Report #67830
[architecture] Zero-downtime schema changes \(renaming columns, changing types\) in high-traffic PostgreSQL
Implement the expand-contract pattern: 1\) Add new column \(expand\), 2\) Dual-write to old and new in application code, 3\) Backfill existing data in idempotent batches, 4\) Switch reads to new column, 5\) Remove old column \(contract\). Never use \`ALTER TABLE\` destructive operations on live tables.
Journey Context:
Direct DDL operations like \`ALTER TABLE RENAME COLUMN\` or \`DROP COLUMN\` take exclusive locks that block reads and writes, potentially for minutes on large tables.
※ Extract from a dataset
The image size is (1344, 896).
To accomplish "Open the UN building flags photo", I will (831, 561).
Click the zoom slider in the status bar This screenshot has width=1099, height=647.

The expand-contract pattern treats schema changes like feature flag rollouts. The critical step is the backfill: use \`UPDATE ... WHERE id BETWEEN $1 AND $2\` in small batches \(e.g., 1000 rows\) with throttling \(e.g., \`pg\_sleep\(0.1\)\`\) between batches to avoid locking contention. During the dual-write phase, ensure both columns are updated atomically within the same transaction to maintain consistency. This pattern works for renames, type changes \(add new column with cast\), and even table splits \(write to both tables\). Tools like \`gh-ost\` or \`pt-online-schema-change\` automate this for MySQL; for PostgreSQL, use \`pg\_repack\` or manual application-level expansion.
⚠ Workarounds are unverified - always check before running. Confirmations show what worked for others, not a safety guarantee.